4. 決めたことを、当日より前に書いておく
ここが実務です。話した内容は3か月で消えます。記念日は年に1回なので、次に思い出すのは1年後です。
書いておく場所は、2人が見られる所にしてください。「去年こう言ってたよね」が残ると、毎年ゼロから擦り合わせなくて済みます。

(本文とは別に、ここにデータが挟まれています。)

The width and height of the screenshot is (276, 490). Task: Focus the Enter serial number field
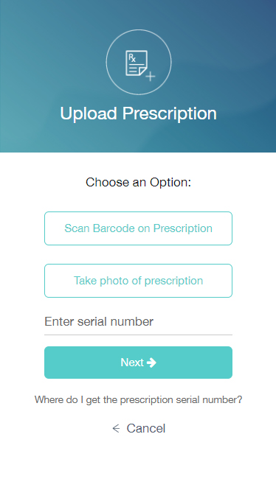point(138,322)

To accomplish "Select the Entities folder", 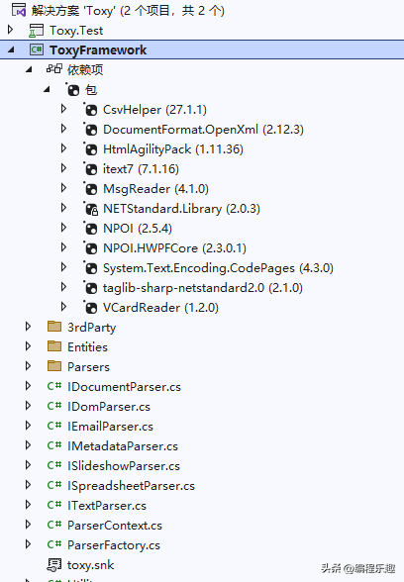I will pyautogui.click(x=87, y=347).
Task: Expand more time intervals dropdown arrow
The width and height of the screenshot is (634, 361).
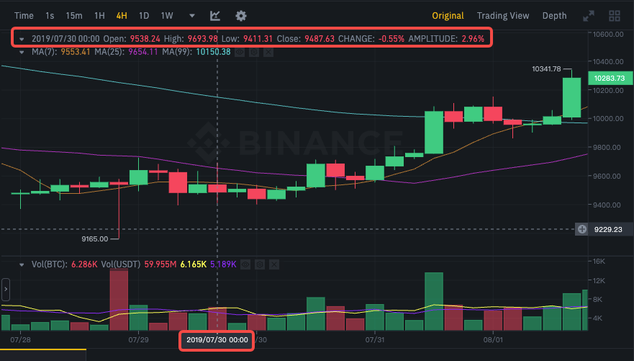Action: tap(191, 15)
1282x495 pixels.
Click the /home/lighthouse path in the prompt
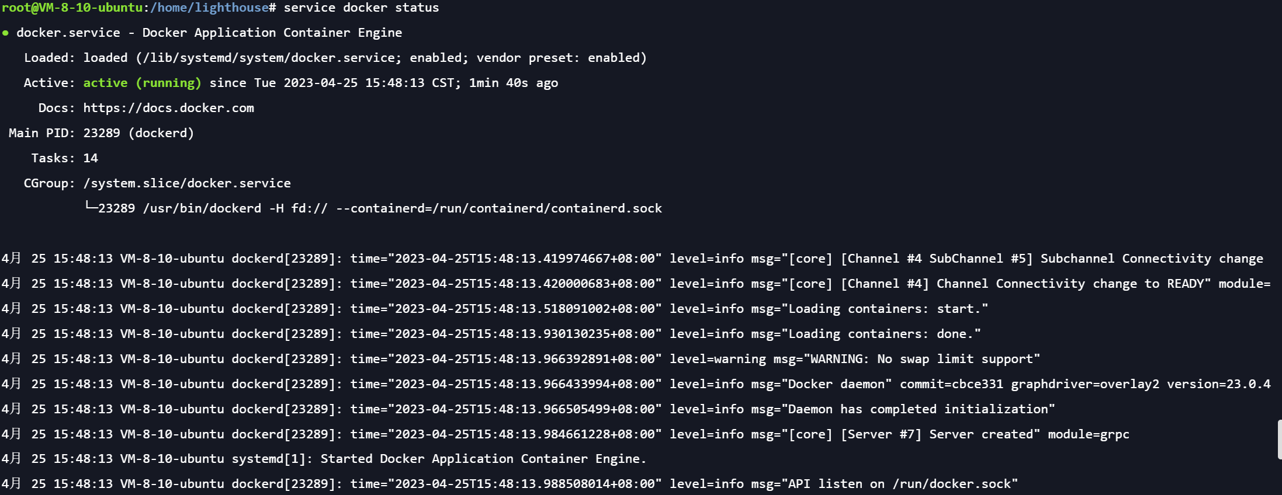[x=209, y=8]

たとえばペアバケットリストなら、「記念日」の下にお互いの希望をぶら下げておけます。誰が書いたかが色で分かるので、どちらの希望かも残ります。無料。もちろん、去年のLINEを遡れる自信があるならそれでも構いません。
直前に慌てないために
記念日の1週間前にリマインドが来ても、予約はもう取れません。
決めるのは1か月前です。数字を聞くのも、希望を聞くのも、当日から遠いほど正直に言えます。 前日に聞くと「なんでもいいよ」に戻ります。

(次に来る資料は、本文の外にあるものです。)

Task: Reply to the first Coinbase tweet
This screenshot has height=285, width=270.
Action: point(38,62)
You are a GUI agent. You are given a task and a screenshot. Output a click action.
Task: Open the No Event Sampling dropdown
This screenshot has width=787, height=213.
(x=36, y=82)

季節の行事をまとめて決めておく話は冬に二人でやりたいこと50選に書きました。相手が希望を言わないタイプなら「どこでもいいよ」への対処のほうが近いと思います。
聞き方はこれだけ
「記念日って、1から5でどれくらい大事?」と聞いてください。
答えが返ってきた時点で、今年の揉めごとは半分消えています。